Bobbie Anne Hemingway Jordan, 82, was born in Sandridge, South Carolina, a small majority-Black community. Now, the homes of Jordan and other residents of Sandridge are in jeopardy of being destroyed in order to build the Conway Perimeter Road. According to The Guardian, the project is expected to result in a four-lane road that connects two highways to shorten the travel time for people traveling to a nearby beach.
A community rich in history and occupied by a majority of Black and elderly people, Sandridge is home to one of the first Black-owned grocery stores in South Carolina.
Jordan, who has lived in her home since she was born, reminisced about the time she has spent there and her grandkids running back and forth to a next-door park. “I thought it would be left to my children, and they could leave it to their children,” she said.

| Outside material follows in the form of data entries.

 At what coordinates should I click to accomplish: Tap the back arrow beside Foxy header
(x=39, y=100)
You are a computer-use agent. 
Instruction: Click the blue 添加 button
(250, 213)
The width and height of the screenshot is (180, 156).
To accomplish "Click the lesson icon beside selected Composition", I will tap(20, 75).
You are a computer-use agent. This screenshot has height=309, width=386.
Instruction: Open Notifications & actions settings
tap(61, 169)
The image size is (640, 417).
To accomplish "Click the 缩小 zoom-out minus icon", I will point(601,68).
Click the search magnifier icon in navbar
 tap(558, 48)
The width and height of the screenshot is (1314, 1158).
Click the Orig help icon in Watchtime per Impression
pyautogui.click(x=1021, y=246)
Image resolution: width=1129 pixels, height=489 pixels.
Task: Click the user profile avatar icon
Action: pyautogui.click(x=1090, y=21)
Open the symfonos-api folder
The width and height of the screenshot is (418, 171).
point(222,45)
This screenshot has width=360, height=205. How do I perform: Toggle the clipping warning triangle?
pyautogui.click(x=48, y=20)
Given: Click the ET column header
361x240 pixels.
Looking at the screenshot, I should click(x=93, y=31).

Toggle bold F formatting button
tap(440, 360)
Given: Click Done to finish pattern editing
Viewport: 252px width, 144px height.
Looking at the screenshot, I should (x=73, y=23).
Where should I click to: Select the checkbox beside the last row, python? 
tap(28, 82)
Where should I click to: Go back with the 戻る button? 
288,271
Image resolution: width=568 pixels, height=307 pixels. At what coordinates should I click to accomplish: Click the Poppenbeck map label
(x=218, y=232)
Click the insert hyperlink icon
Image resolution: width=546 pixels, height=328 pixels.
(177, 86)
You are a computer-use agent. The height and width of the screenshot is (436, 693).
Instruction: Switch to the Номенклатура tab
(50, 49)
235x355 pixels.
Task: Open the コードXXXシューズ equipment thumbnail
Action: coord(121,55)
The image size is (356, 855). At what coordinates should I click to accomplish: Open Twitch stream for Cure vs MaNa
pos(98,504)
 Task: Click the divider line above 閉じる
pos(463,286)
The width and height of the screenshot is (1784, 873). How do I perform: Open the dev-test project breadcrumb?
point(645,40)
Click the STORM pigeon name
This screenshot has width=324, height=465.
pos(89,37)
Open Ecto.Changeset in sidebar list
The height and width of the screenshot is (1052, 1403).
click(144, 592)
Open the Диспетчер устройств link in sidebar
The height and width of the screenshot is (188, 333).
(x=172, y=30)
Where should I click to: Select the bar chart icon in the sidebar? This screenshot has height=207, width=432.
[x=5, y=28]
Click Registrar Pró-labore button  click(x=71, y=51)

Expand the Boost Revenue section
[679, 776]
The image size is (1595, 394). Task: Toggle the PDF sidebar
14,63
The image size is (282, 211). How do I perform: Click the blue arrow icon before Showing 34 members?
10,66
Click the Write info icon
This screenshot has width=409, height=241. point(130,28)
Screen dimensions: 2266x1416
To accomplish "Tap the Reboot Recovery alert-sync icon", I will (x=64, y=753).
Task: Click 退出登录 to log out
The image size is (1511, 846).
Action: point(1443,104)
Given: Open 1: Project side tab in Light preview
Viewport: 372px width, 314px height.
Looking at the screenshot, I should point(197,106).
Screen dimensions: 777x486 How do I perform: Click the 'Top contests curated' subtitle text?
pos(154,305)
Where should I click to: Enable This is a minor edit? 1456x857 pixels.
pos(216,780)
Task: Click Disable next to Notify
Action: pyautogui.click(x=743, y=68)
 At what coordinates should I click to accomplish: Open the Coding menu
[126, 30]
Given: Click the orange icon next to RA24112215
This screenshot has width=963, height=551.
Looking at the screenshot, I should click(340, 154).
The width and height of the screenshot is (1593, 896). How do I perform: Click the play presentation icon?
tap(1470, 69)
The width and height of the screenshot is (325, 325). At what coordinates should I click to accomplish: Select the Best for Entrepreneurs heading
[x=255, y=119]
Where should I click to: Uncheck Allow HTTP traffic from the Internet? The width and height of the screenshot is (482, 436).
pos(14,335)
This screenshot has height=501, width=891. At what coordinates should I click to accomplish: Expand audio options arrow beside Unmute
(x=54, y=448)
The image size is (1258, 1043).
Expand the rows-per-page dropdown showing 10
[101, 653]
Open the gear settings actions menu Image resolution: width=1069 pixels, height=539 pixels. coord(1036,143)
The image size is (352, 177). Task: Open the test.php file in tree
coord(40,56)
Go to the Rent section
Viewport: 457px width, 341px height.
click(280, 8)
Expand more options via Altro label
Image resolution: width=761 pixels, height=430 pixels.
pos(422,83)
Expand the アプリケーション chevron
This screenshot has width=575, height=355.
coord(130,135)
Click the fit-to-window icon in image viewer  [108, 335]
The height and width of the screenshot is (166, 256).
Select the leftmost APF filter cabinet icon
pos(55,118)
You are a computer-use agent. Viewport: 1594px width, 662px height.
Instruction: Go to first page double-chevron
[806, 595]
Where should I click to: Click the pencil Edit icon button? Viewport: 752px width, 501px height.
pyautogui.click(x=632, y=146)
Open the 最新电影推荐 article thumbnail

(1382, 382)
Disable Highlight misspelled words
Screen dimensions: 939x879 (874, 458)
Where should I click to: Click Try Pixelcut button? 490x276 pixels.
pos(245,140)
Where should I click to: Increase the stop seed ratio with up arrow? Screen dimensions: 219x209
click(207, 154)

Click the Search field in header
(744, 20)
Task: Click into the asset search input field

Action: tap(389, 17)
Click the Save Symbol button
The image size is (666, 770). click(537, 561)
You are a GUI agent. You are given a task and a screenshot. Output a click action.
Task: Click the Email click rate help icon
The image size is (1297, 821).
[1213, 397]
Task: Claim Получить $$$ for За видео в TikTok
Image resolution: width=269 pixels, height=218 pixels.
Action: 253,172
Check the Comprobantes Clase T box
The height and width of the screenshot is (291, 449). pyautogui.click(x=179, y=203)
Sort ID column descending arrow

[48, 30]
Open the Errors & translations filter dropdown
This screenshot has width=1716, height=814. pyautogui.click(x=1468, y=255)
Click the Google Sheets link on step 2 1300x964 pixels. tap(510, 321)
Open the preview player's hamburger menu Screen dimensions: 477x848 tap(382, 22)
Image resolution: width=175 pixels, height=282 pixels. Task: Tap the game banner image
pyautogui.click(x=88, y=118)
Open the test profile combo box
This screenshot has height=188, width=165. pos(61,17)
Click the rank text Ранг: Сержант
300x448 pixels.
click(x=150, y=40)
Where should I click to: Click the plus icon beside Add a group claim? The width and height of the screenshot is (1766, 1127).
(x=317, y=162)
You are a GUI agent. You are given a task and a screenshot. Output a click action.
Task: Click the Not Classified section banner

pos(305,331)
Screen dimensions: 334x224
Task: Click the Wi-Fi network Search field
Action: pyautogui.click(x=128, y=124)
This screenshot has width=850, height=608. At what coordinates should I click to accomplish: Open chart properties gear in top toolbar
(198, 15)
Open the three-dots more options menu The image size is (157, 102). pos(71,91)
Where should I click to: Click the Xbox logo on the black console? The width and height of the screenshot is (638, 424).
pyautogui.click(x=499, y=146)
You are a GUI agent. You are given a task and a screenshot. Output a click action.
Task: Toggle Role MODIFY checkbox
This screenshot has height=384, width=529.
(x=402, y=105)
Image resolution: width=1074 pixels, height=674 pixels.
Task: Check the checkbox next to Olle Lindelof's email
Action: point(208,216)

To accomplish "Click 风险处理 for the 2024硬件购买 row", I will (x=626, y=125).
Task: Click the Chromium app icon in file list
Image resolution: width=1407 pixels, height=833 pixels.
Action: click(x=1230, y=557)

Not only would the project demolish six homes, it would also increase the difficulty for residents to travel within the neighborhood, such as going to grocery stores or church. While Black residents will be affected, white, newly developed neighborhoods will be nearly untouched by the construction.
The Biden administration has made plans to fund the remediation of communities affected by highway development projects.
According to Julian Agyeman, an urban planner and professor at Tufts University, highway construction has disproportionately affected Black communities and is used as a device to divide those communities. “These highways were not accidents,” he said. “Urban planning is the spatial toolkit of racial segregation.”
The South Carolina chapter of the NAACP has filed a Title VI complaint attesting that the state and county have violated the civil rights of Black residents.